EXTRAIT DU TEXTE
╭──
Droit constitutionnel et administratif
L’art. 10 de la nouvelle ordonnance sur les comprimés d’iode, entrée en vigueur à la suite de la catastrophe de Fukushima, prévoit que les exploitants d’installations nucléaires doivent participer aux coûts pour l’approvisionnement de la population en comprimés d’iode. Selon le Tribunal fédéral, il n’existe pas de base légale suffisante pour cette obligation. La répercussion des coûts sur les exploitants d’installations nucléaires constitue une taxe, qui exige en principe un fondement dans une loi au sens formel.
(2C_888/2016 du 15.10.2018)
Le Tribunal fédéral rejette les recours déposés par le Parti Pirate en lien avec la votation relative à la loi sur les jeux d’argent. L’argument du recourant selon lequel diverses interventions des autorités, commises avant la votation, auraient porté atteinte à la liberté de vote inscrite dans la Constitution fédérale est infondé. En outre, le résultat de la votation est tellement net (elle a été acceptée par 72,9% des votants) qu’une autre issue n’entre pas sérieusement en considération, même si certaines interventions avaient été jugées problématiques et si la votation avait eu lieu sans les vices correspondants.
(1C_163/2018 et 1C_239/2018 du 29.10.2018)
Le Grand Conseil du canton du Tessin doit compléter la législation d’application relative à l’interdiction de se dissimuler le visage en prévoyant des exceptions supplémentaires, en particulier s’agissant des manifestations politiques et des événements commerciaux ou publicitaires. Le TF admet partiellement deux recours. A défaut de grief correspondant, il n’examine pas la compatibilité de la nouvelle réglementation avec la liberté religieuse.
(1C_211/2016 et 1C_212/2016 du 20.9.2018)
Droit civil
Selon l’art. 117 let. a CPC, une personne a droit à l’assistance judiciaire si elle ne dispose pas des ressources suffisantes. Dans l’examen de l’indigence au sens de cette disposition, la prévoyance retirée sous forme de capital doit être prise en compte en tant que fortune. En l’espèce, le recourant avait demandé l’assistance judiciaire ainsi que la nomination d’office d’un conseil juridique alors qu’il disposait d’une prestation de sortie de 180’000 fr., qui lui avait été versée sous forme de capital.
(4A_362/2018 du 5.10.2018)
Selon l’art. 270 al. 1 CO, le locataire peut contester le loyer initial et en demander la diminution lorsqu’il estime que son montant est abusif au sens des art. 269 et 269a CO. Pour les immeubles anciens, relativement au contrôle du loyer, le critère des loyers usuels de la localité ou du quartier a la priorité sur le critère du rendement net. Selon le TF, un immeuble est ancien lorsque sa construction ou sa dernière acquisition date d’au moins 30 ans au moment du début du bail.
(4A_400/2017 du 13.9.2018)
╰──
ÉNONCÉ 1
Selon le résumé des arrêts du Tribunal fédéral, pourquoi l'obligation imposée aux exploitants d'installations nucléaires de participer aux coûts des comprimés d'iode n'a-t-elle pas une base légale suffisante ?
ÉNONCÉ 2
Rédigez la suite du résumé des arrêts du Tribunal fédéral, à partir de la dernière référence d'arrêt.

[Exemples de localisation à l'écran]
╭──
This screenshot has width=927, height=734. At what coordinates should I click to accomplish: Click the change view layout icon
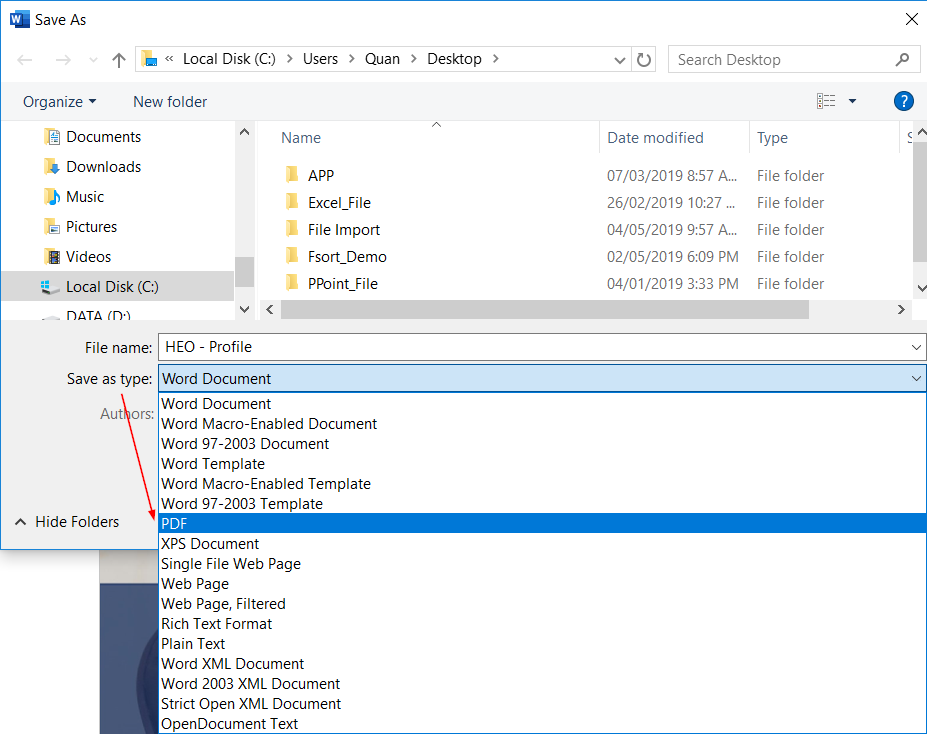point(826,101)
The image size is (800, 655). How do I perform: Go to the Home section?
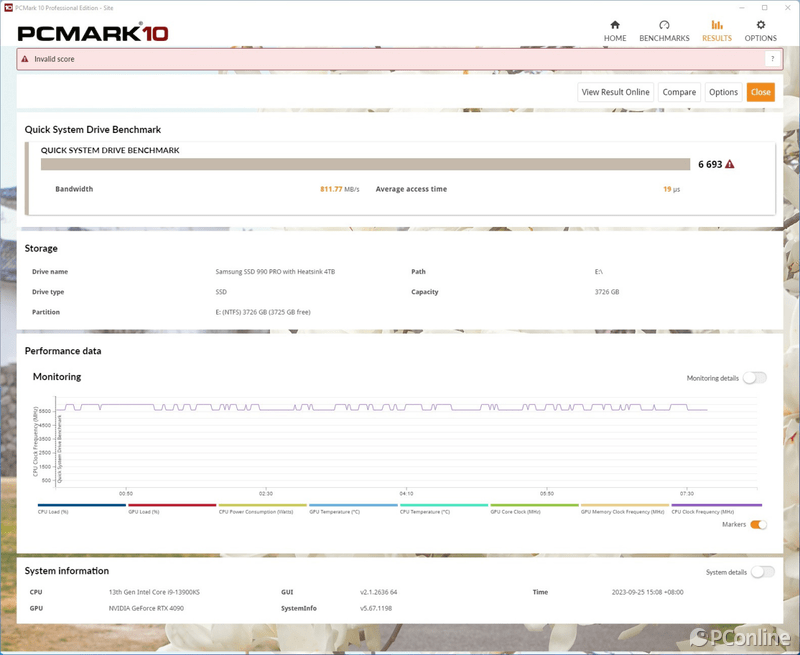coord(615,31)
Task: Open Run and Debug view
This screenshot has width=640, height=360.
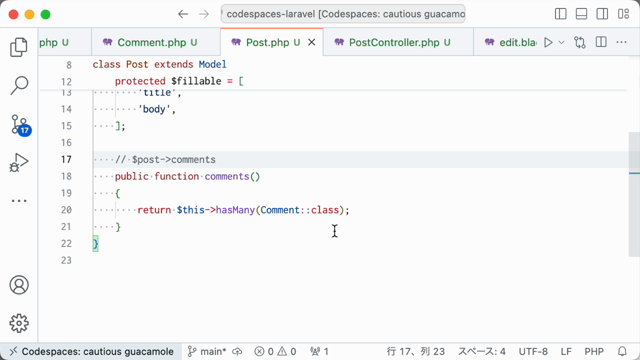Action: [x=19, y=162]
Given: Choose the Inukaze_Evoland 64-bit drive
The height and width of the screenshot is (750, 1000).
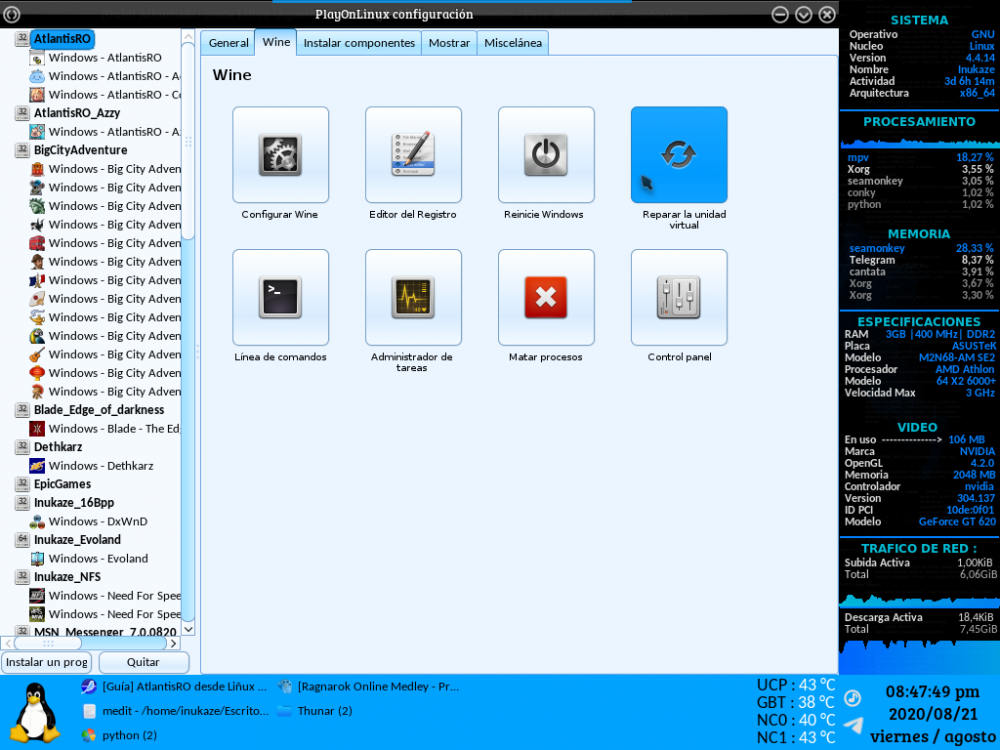Looking at the screenshot, I should [x=77, y=540].
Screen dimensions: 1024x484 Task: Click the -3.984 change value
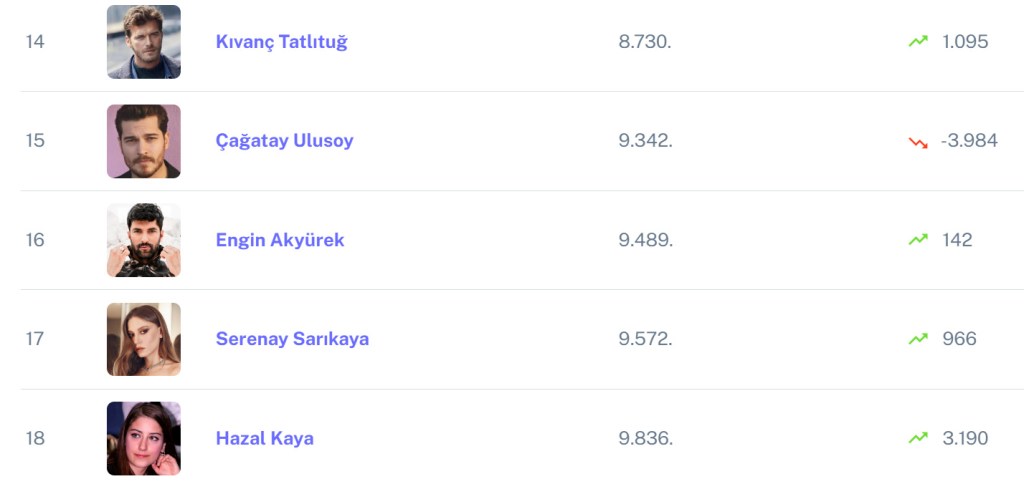coord(969,141)
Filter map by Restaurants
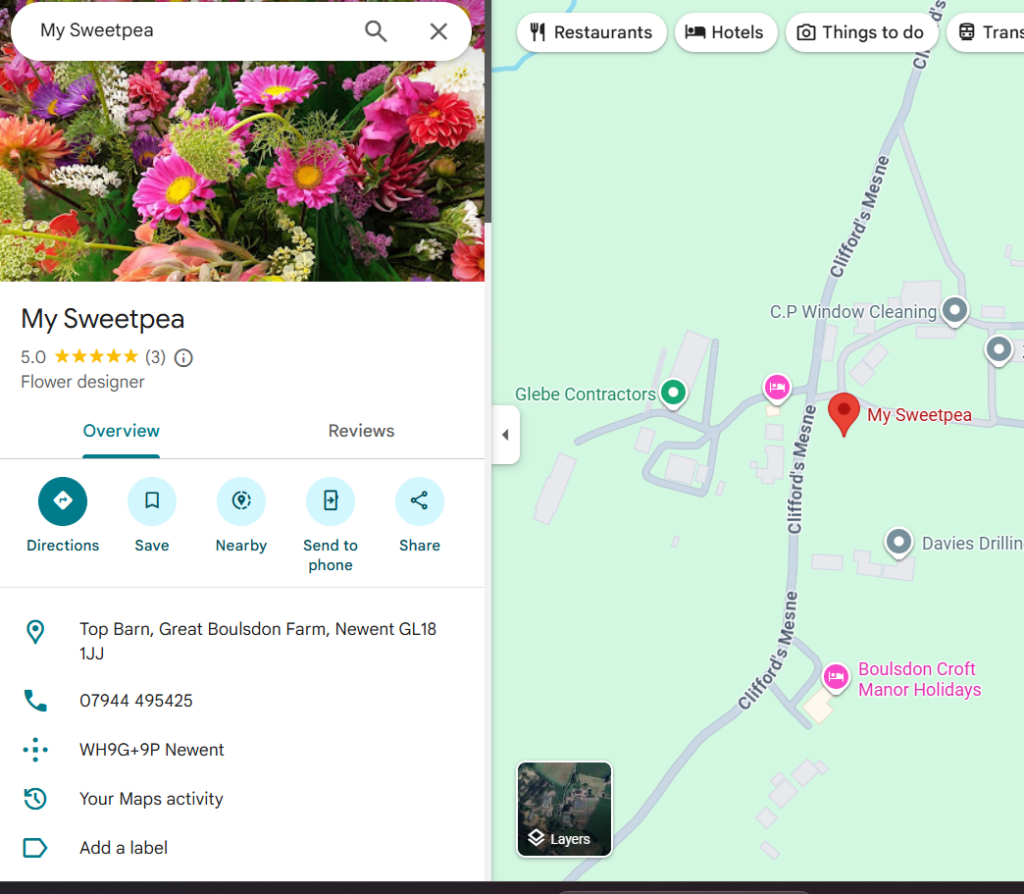The image size is (1024, 894). [591, 32]
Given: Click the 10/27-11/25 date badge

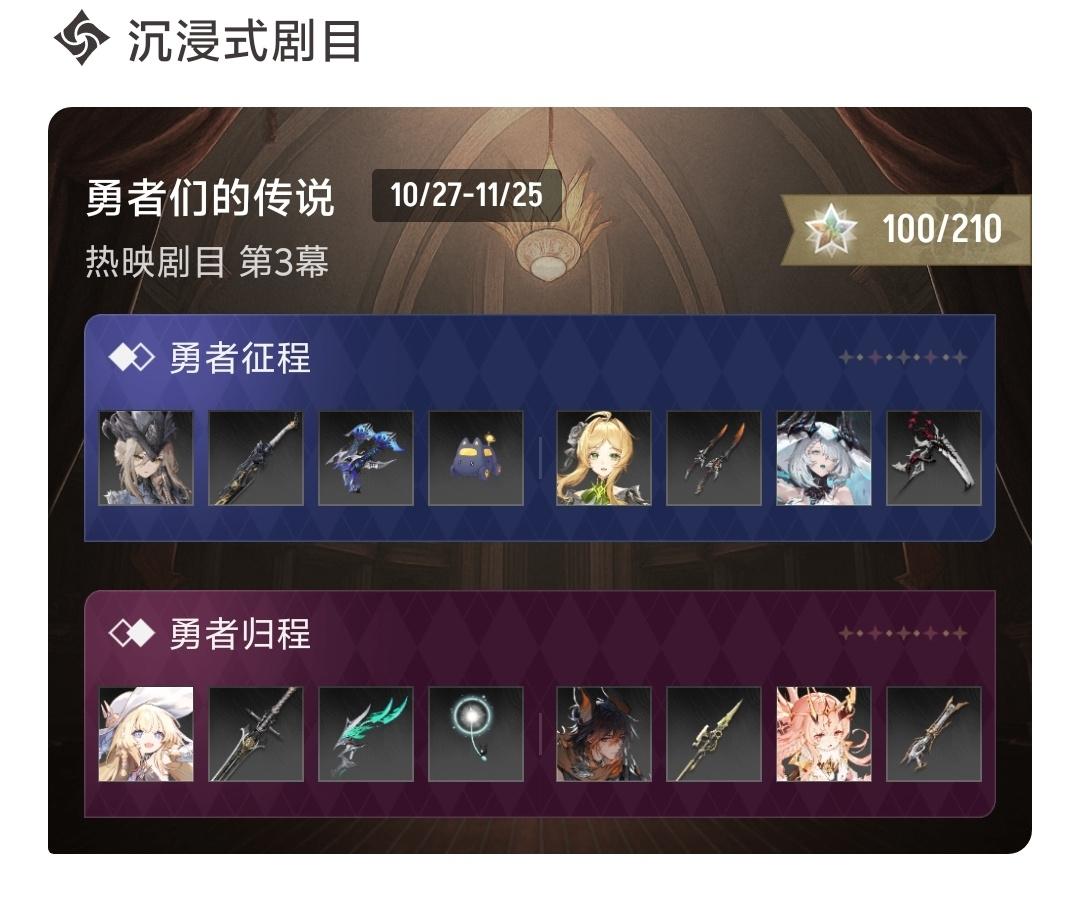Looking at the screenshot, I should coord(466,196).
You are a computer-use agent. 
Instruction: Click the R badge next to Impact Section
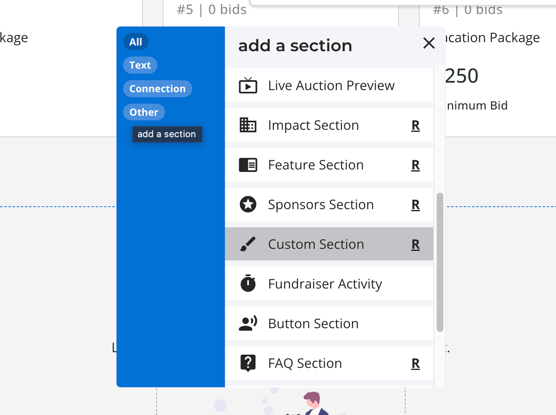[x=416, y=126]
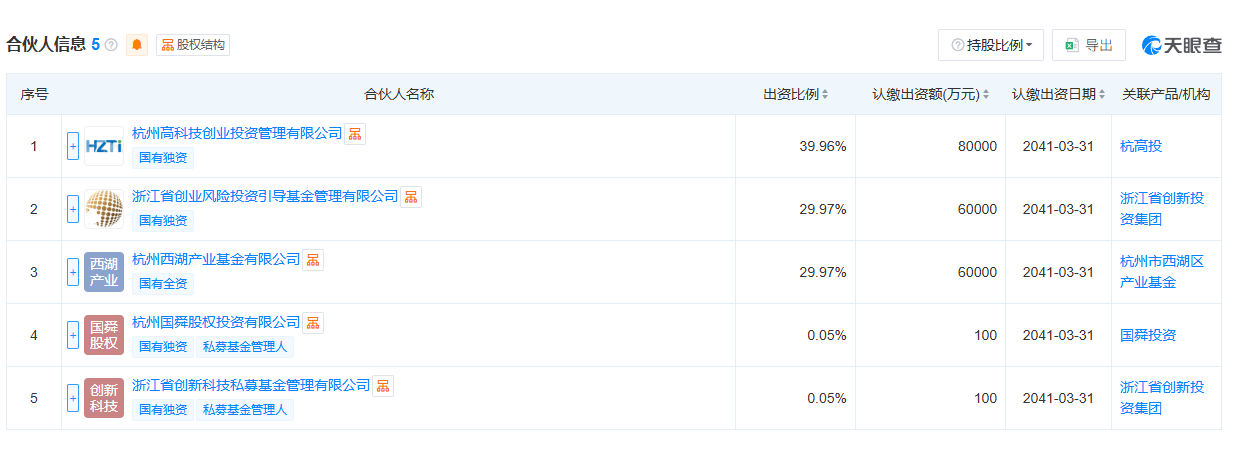Open the 国舜投资 related link
Screen dimensions: 1234x466
tap(1148, 335)
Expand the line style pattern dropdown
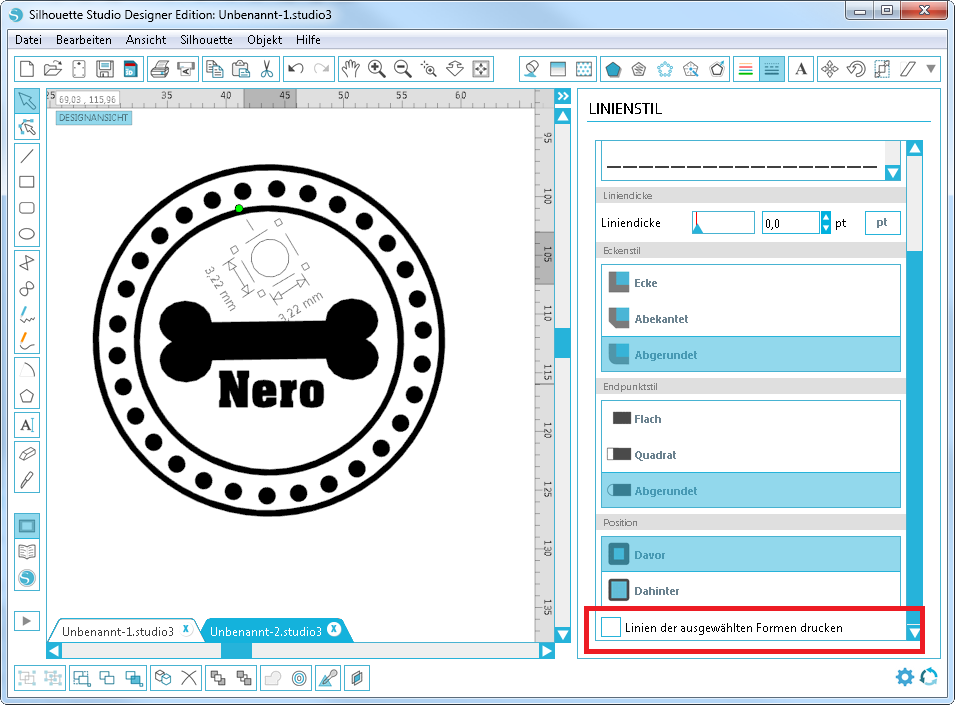Viewport: 955px width, 705px height. (893, 173)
╰──
RÉPONSE 1
Faire supporter ces coûts aux exploitants d'installations nucléaires constitue une taxe. Or une taxe exige en principe un fondement dans une loi au sens formel, alors que cette obligation figure seulement à l'art. 10 de l'ordonnance sur les comprimés d'iode.

RÉPONSE 2
Le TF refuse d’accorder une indemnité à une auto-école dont le véhicule avait été endommagé lors d’un examen de conduite. Malgré le freinage désespéré de l’expert, l’élève conducteur avait heurté un panneau de circulation, causant environ 1’800 fr. de dégâts sur la voiture. L’école estimait qu’une négligence de l’expert, devant être assumée par l’Etat, avait contribué à l’accident. Ce point de vue était corroboré par le témoignage d’un maître d’auto-école en formation assis à l’arrière du véhicule. En accordant davantage de poids aux dires de l’expert et en ne retenant aucune négligence de sa part, la justice argovienne n’a pas fait preuve d’arbitraire. En outre, l’Etat ne peut être considéré comme détenteur du véhicule fourni par une auto-école pour la durée d’une course d’examen.
(2C_94/2018 du 15.6.2018)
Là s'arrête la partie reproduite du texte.